By NHI Mgmt Group Editorial TeamPublished 2024-06-23Domain: Best PracticesSource: Entro Security

TL;DR: Exposed API keys, passwords, tokens, and credentials can still create immediate breach paths, so the real question is not whether secrets scanning exists but whether it covers the places secrets now leak, according to Entro Security. Context-aware detection, remediation, and CI/CD enforcement matter because scanning without response still leaves exploitable NHIs in circulation.


At a glance

What this is: This is a secrets scanning checklist for finding exposed credentials across code, collaboration tools, logs, and CI/CD pipelines, with the key finding that coverage and remediation matter more than pattern matching alone.

Why it matters: It matters because IAM, PAM, NHI, and lifecycle teams need a way to detect and invalidate exposed secrets before they become standing access and lateral movement paths.

👉 Read Entro Security's guide to choosing a secrets scanning tool


Context

Secrets scanning is the practice of finding exposed credentials such as API keys, passwords, tokens, and certificates before attackers can use them. In NHI programmes, the problem is not just discovery. It is whether the organisation can cover code, collaboration tools, logs, infrastructure files, and CI/CD systems where non-human identity secrets are now routinely exposed.

The governance gap is broader than detection. Many teams still treat secret scanning as a code-repository problem, but the article points to secret sprawl across Slack, Jira, SharePoint, Teams, environment variables, and build pipelines. That makes secrets management, revocation, and developer workflow integration part of the identity control surface, not separate hygiene tasks.


Key questions

Q: How should security teams scan for exposed secrets across modern development workflows?

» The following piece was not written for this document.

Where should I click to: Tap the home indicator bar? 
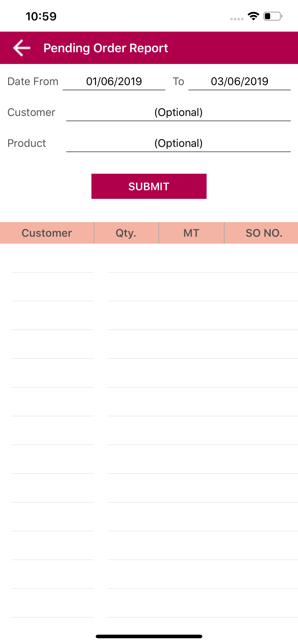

A: Scan beyond source code. Effective coverage includes configuration files, CI/CD variables, logs, collaboration platforms, infrastructure-as-code, and environment variables. Teams should also wire findings into owner notification and revocation workflows, because a secret that is only detected but not invalidated remains an active identity risk.

Q: When does secret scanning fail to reduce real risk?

A: It fails when it produces alerts without context or response. If a scanner cannot separate active secrets from expired ones, or cannot trigger rotation and replacement, the organisation accumulates noise while leaving exploitable credentials in place. Real risk reduction depends on classification, actionability, and short time to invalidation.

Q: What do security teams get wrong about secret sprawl?

A: They often assume exposure is mainly a code repository problem. In practice, secrets leak into chat tools, tickets, logs, and pipelines, which means governance has to follow the data path rather than the repo path. The mistake is treating secrets as static text instead of as live credentials with owners and lifecycles.

Q: How do organisations know whether secret scanning is actually working?

A: Look for fewer valid secrets left in circulation after detection, not just higher detection counts. Working programmes can show fast owner assignment, reliable false-positive suppression, and automated invalidation before a secret can be reused. If alerts do not change credential status, the control is informational rather than protective.


Technical breakdown

Why secrets scanning now spans more than source code

Modern secrets scanning is a discovery problem across distributed identity surfaces, not a simple grep job in Git. Secrets appear in source code, configuration files, CI/CD variables, chat systems, logs, and infrastructure-as-code, which means the scanner must understand where credentials tend to move during development and release. Pattern matching, entropy analysis, and machine learning each help, but none of them alone resolves the core issue: secrets are exposed across many operational contexts, and context determines whether a finding is actionable or noise.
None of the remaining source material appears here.